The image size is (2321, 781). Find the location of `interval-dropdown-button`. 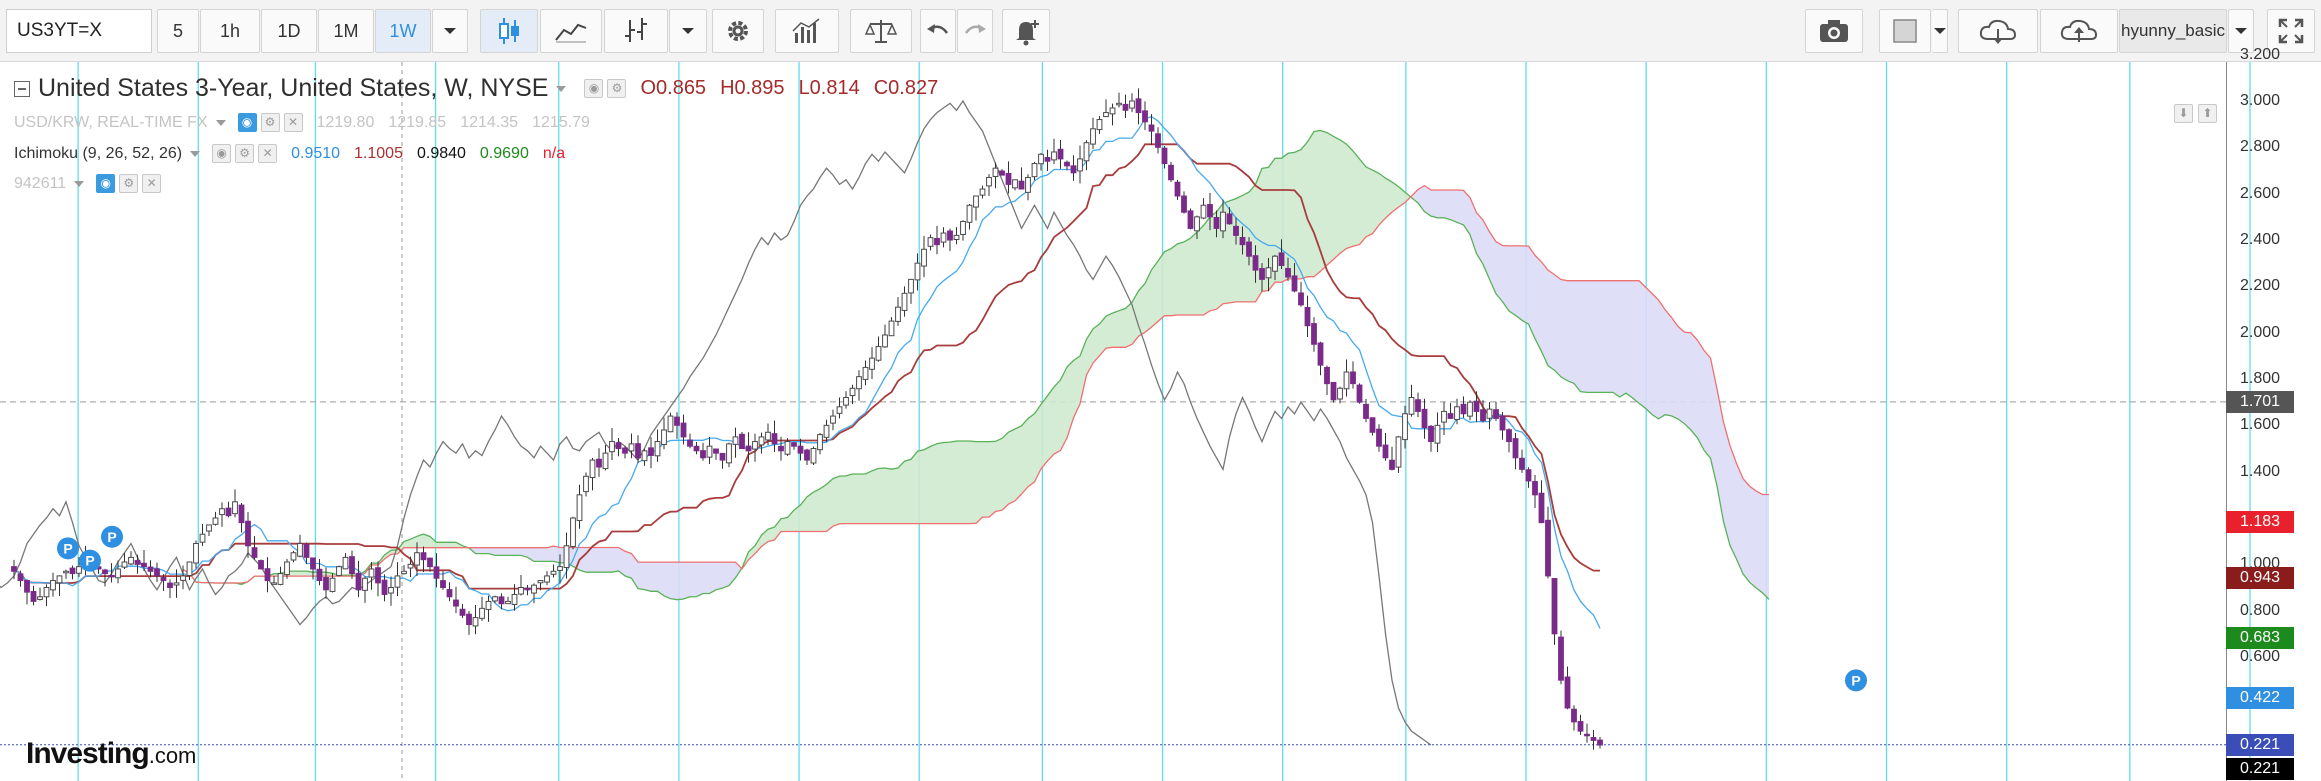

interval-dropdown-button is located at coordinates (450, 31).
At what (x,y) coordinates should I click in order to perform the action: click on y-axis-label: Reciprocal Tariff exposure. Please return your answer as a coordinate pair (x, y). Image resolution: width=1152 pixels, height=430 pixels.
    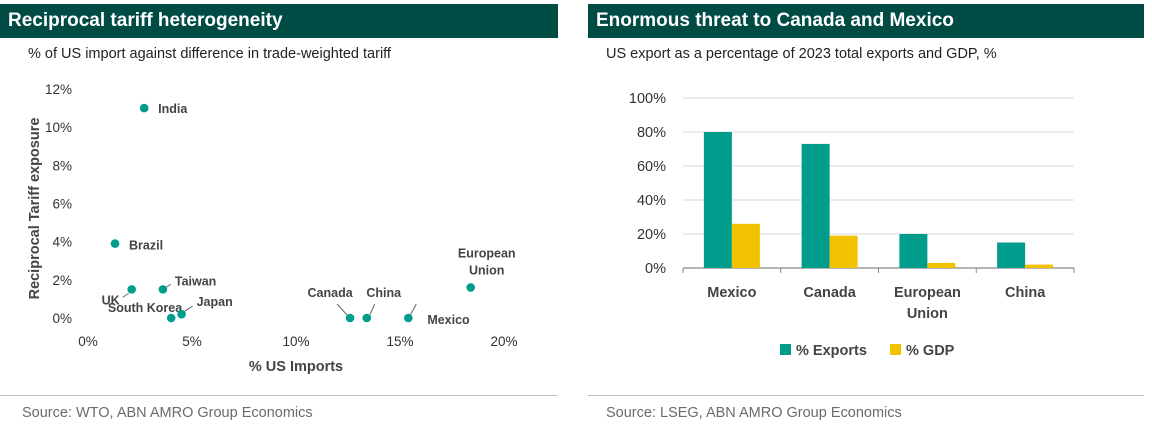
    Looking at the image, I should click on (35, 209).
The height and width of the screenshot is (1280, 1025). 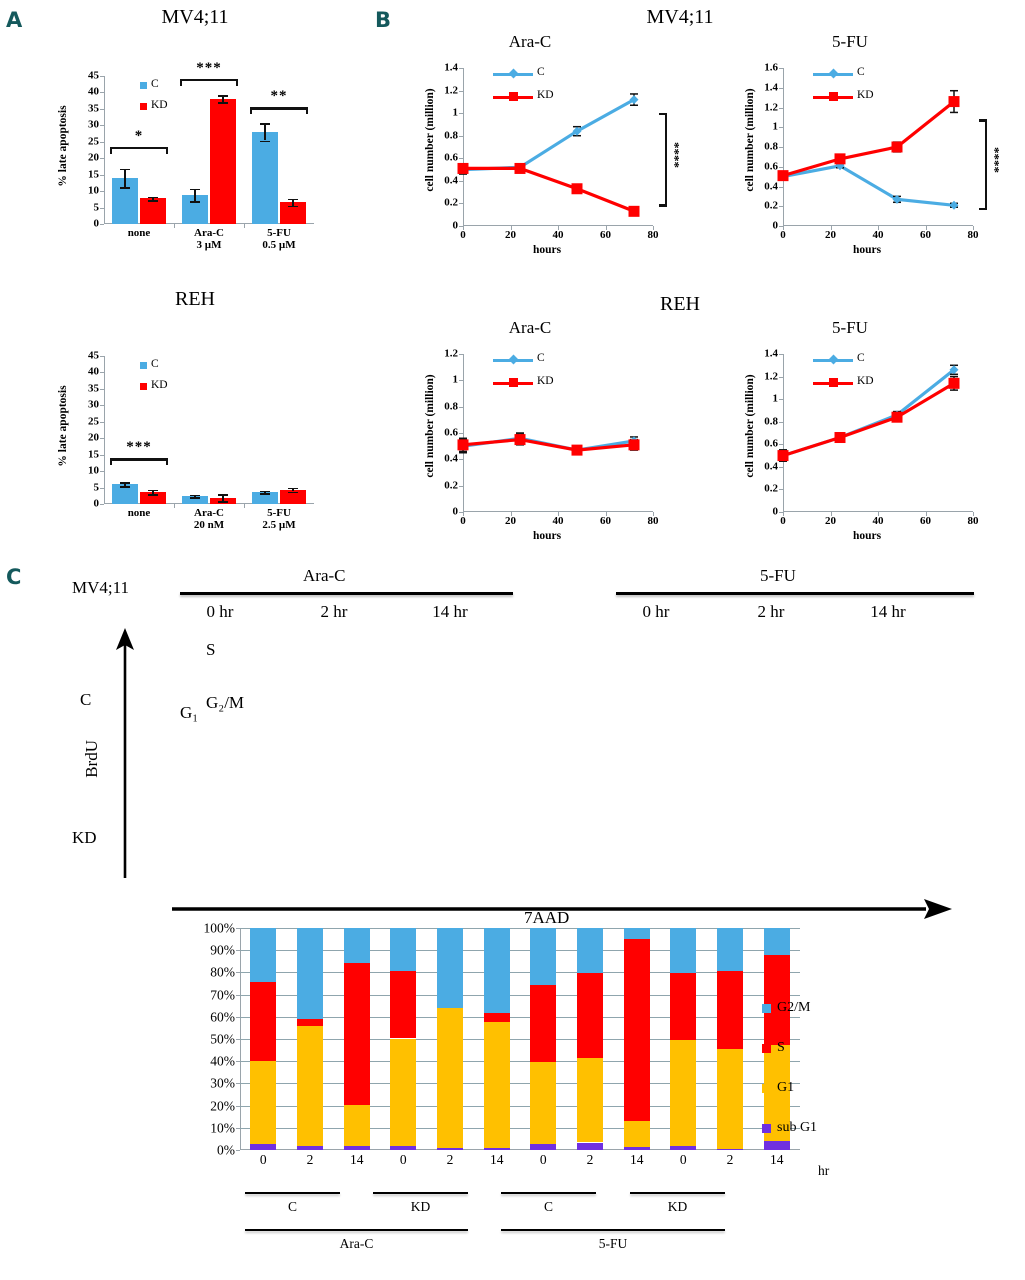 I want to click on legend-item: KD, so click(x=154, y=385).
...
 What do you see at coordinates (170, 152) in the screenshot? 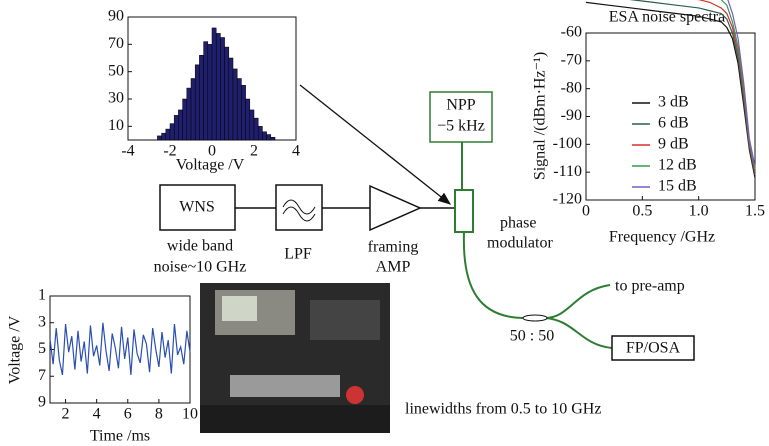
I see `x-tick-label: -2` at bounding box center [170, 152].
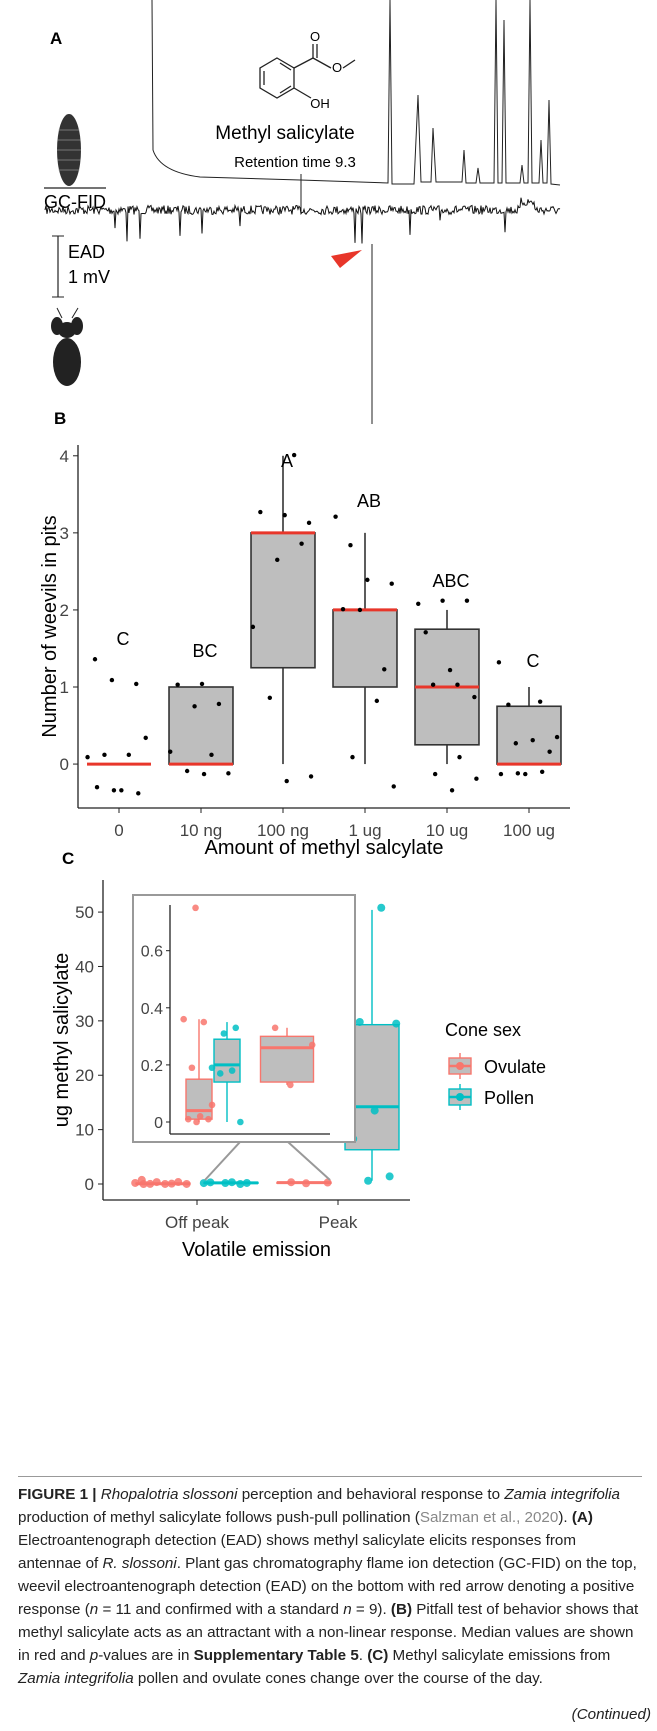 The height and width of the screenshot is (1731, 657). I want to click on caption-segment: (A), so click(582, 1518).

» **Written task**
Copy out the data word for word from the line with "What do you" to the line with "The height and width of the screenshot is (1731, 657).", including both of those lines, and leave out the pictures.

» **Answer for the task**
 What do you see at coordinates (170, 152) in the screenshot? 
I see `x-tick-label: -2` at bounding box center [170, 152].
 The height and width of the screenshot is (1731, 657). I want to click on caption-segment: (A), so click(582, 1518).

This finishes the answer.